At the same time, I feel that eventually concentration camps and ethnic cleansing will fall by the wayside in favor of other things. The population boom might bring them back in some fashion or another, but I don’t think the Axis powers could support a system large enough to keep up with the population boom that occurs in the Reich Star timeline. Assuming the population boom that is represented in the Original Edition of Reich Star, obviously these barbaric methods must have failed or ceased for some reason or another.
So below will be the explanation…
After their exposure by the resistance in the late 1960s, death and concentration camps became less desirable and politically expedient to use in both the Empire and Reich territories. In the case of the Reich, a perception of a “softer”, more gentler government had to be portrayed at the risk of revolution. The Reich was already spread thin on their part of the work and they did not trust the Italians enough to share it.

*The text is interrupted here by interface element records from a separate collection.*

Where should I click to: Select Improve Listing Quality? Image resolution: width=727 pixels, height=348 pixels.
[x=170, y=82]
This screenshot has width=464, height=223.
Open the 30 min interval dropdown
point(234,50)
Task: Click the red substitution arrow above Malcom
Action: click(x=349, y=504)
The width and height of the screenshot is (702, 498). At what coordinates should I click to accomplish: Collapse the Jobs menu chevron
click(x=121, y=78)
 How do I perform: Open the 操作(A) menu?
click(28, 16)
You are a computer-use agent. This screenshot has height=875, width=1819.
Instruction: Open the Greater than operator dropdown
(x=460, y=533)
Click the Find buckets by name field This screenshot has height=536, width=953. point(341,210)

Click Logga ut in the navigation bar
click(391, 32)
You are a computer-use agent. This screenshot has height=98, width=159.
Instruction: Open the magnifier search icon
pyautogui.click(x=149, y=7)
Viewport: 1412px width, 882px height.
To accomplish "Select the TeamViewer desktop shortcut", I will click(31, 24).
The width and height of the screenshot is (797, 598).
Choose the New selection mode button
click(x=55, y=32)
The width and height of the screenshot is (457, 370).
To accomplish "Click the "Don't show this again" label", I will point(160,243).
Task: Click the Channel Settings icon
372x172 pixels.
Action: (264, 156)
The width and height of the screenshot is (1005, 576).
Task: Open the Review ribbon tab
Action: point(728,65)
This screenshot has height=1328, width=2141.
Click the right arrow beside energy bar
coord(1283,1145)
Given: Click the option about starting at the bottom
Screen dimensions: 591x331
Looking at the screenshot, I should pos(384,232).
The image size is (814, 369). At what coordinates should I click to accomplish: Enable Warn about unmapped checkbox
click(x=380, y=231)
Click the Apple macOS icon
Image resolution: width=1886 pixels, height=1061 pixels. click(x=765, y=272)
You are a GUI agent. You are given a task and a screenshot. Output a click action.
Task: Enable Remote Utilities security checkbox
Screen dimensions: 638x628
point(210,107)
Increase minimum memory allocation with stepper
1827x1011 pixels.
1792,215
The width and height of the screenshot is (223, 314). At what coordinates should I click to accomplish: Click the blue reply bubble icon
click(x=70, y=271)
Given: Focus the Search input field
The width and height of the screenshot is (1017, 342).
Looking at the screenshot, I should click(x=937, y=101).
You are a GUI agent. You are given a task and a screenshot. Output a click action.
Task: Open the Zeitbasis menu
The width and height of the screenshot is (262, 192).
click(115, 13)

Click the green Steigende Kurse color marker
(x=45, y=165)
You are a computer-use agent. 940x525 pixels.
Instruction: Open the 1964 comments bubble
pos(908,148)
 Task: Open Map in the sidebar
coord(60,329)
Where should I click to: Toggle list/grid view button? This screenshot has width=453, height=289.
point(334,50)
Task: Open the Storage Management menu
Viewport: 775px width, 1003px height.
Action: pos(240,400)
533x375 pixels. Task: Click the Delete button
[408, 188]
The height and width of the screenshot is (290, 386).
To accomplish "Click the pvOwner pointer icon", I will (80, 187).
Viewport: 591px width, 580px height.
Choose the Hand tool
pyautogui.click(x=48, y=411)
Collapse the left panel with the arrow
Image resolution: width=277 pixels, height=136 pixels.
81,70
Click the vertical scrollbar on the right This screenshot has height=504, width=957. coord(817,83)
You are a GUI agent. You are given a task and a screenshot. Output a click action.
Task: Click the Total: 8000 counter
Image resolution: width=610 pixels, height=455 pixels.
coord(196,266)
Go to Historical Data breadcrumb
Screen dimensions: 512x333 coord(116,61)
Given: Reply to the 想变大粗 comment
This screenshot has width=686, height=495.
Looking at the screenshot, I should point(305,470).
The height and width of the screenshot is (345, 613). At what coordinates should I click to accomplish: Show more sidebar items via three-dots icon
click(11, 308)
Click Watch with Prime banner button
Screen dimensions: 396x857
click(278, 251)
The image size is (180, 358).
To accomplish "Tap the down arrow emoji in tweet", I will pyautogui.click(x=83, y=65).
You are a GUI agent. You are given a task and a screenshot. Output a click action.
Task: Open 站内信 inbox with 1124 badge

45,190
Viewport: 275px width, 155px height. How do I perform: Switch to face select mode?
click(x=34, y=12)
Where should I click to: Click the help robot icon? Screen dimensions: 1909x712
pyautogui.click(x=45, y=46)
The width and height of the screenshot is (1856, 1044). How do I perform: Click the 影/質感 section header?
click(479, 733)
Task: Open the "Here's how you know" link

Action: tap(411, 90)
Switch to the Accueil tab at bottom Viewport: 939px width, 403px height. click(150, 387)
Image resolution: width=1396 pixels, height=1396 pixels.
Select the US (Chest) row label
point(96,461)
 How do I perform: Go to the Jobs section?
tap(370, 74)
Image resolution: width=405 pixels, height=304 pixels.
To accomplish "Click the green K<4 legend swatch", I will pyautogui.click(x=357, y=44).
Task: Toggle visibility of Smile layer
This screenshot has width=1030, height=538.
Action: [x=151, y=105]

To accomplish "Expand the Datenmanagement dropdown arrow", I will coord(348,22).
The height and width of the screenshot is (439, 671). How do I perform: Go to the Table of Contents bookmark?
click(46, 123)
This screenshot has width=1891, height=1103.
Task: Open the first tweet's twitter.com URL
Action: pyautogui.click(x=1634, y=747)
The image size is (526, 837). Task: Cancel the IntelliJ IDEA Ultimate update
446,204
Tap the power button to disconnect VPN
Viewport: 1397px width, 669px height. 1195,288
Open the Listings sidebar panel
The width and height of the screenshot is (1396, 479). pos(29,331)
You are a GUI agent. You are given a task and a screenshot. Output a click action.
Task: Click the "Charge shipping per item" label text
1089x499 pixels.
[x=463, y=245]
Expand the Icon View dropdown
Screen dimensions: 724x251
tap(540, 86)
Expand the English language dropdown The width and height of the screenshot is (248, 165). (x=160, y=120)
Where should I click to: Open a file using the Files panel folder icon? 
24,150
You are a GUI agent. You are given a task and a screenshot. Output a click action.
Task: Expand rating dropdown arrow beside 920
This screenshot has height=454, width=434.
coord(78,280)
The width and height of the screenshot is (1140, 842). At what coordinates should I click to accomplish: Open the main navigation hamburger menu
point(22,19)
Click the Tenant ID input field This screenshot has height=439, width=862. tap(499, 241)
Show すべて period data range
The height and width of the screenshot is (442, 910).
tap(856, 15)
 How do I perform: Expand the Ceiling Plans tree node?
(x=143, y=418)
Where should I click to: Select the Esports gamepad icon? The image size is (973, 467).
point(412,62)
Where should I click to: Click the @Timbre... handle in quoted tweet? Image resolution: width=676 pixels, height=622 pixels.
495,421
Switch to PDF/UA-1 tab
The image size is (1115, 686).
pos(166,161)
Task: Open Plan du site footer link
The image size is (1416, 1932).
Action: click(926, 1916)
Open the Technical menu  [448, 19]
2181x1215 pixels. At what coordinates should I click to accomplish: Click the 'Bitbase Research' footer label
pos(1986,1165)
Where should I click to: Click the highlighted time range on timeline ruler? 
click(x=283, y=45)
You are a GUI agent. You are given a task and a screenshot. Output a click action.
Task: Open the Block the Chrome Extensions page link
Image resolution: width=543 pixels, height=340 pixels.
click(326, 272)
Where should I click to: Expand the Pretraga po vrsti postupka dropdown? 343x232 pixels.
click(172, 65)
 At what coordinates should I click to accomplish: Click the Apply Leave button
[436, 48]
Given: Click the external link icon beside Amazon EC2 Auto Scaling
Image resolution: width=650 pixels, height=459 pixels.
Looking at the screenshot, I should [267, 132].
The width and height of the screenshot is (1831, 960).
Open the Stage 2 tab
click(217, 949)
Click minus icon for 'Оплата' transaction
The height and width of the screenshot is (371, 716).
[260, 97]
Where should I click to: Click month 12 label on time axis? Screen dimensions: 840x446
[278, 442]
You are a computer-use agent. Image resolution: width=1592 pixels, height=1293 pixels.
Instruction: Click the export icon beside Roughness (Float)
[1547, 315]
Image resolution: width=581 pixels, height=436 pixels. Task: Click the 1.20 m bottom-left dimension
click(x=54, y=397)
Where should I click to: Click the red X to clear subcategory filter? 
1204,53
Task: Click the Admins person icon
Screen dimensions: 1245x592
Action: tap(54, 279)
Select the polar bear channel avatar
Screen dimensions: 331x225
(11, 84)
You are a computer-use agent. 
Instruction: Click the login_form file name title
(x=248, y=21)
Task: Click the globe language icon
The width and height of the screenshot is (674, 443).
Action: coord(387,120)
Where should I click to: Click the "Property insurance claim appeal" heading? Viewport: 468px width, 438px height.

Various covert means were engaged in order to not only control population but also manipulate it in favor of what the Reich and the Empire saw as desirable stock. Meanwhile, the more powerful resistance groups in conjunction with certain dissident corporations infiltrated these efforts and countered many of their effects. The end result was a population boom of unparalleled proportions.
One of the primary focuses of the Reich and later adopted by the Empire (because of its effectiveness) was forced relocation of people groups in order to water down various cultures and ethnicity to make it easier to integrate them into German or Japanese society. They saw that if they could force the loss of culture and ethnicity in people groups, these people would latch onto whatever was dominant. It worked in many cases. Millions of people groups were uprooted and moved to completely different parts of the world, sometimes without warning. This not only caused disruption within the diversity cultures but also in efforts to organize resistance. These people groups were commonly used in forced or low-wage labor in developing various regions of the world for the Reich’s or Empire’s purposes.
Another motivation behind these relocation programs was the idea that “inferior genetics” lines would not survive long in environments dramatically different from the environments they evolved in. Traditionally equatorial peoples were moved to the north and vice-versa. Unfortunately, this part of their plan backfired. The relocated populations primarily flourished no matter where they were moved.
The end result was two-fold. Despite the Reich/Empire’s efforts, the people remained resilient and enduring. Over several generations, human ethnicity and national identity became a thing of the past. The divisions of humanity were defined by the powers that be. In the case of the Reich, the division is between Übermensch and Untermensch. In Nippon, it is between true people of Japanese descent and everyone else.